The school’s Office of Diversity and Inclusion, Office of Identity, Equity and Engagement and the Office of Academic Diversity and Inclusion all closed as part of the move— though university officials say no one was laid off as a result. Instead, 11 employees were reassigned to new positions.
The shift comes after the University of North Carolina System in May repealed its diversity, equity and inclusion policy, when all but two members of the UNC system board of governors voted to roll back the policy originally adopted in 2019.
What is DEI?
Attacks on diversity, equity and inclusion initiatives, often referred to simply as “DEI,” began gaining traction in early 2023. Conservative politicians targeted policies intended to attract and retain candidates of color at universities, corporations and government agencies. Since then, 85 anti-DEI bills geared toward programs at colleges have been introduced in 28 states, according to the Chronicle of Higher Education.
While proponents of DEI programs say they’re a strategy to correct injustices from decades of exclusionary practices, opponents say they’re discriminatory toward white Americans and violate the First Amendment.
UNC System President Peter Hans said the change was motivated by the university’s duty to remain neutral on political matters.

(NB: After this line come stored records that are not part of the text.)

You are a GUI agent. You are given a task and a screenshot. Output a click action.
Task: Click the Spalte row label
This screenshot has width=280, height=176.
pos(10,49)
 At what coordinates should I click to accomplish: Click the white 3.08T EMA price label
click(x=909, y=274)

“We have well-established laws and policies that prohibit discrimination, protect equal opportunity, and require a safe and supportive learning environment for all students,” Hans said in a written statement this May. “We will continue to uphold those responsibilities.”
What will changes look like at UNC Charlotte?

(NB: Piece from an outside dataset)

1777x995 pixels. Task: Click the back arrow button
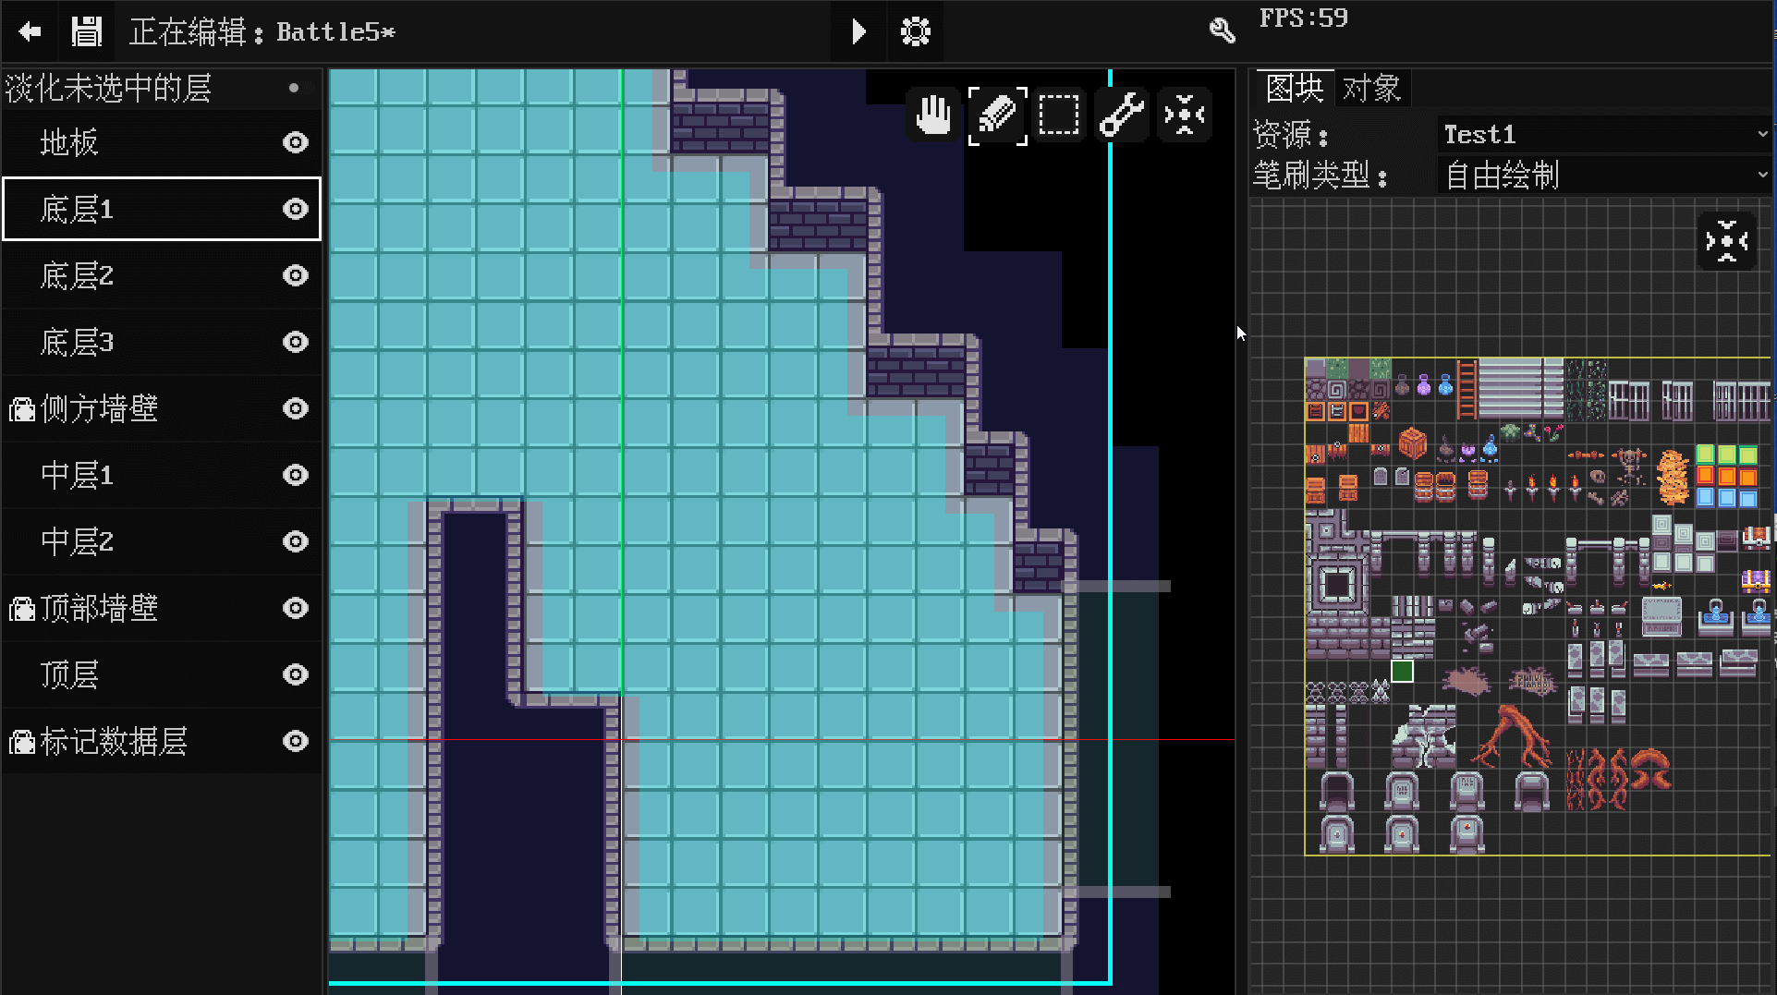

The UNC system’s previous policy required the employment of a diversity and inclusion officer at each of the system’s 17 schools and the creation of a UNC system diversity and inclusion council. It’s been replaced with a new one titled “Equality Within the University of North Carolina.”
The new policy “requires offices and positions at all System institutions to comply with institutional neutrality, refrain from compelling others’ speech and refrain from promoting political or social concepts through training or required beliefs,” UNC Charlotte Provost Jennifer Troyer and Vice Chancellor for Student Affairs Kevin Bailey wrote in a letter to students and faculty Thursday. “Specifically, it does not allow any institution in the System to have offices that focus on diversity, equity and inclusion.”
According to the new policy, the university may not promote a particular set of concepts related to race and sex nor include them in any types of training for employees.
The new policy still allows faculty full discretion in decisions around research design and course material.
Students and student organizations still are allowed to engage in political and social advocacy as long as they do not speak on behalf of the university.
“UNC Charlotte is committed to creating a culture of belonging for everyone, from every background and identity,” a university spokesperson wrote in a statement to The Observer. “The university’s care and concern for its students is unchanged, as are student organizations, which help students build community and identity with others.”
Money previously allocated to diversity, equity and inclusion will now be diverted to “student success,” which includes improving graduation rates, degree efficiency and student mental health and well-being. The university will continue to permit identity-based mentoring, programming and support as long as they align with student success initiatives.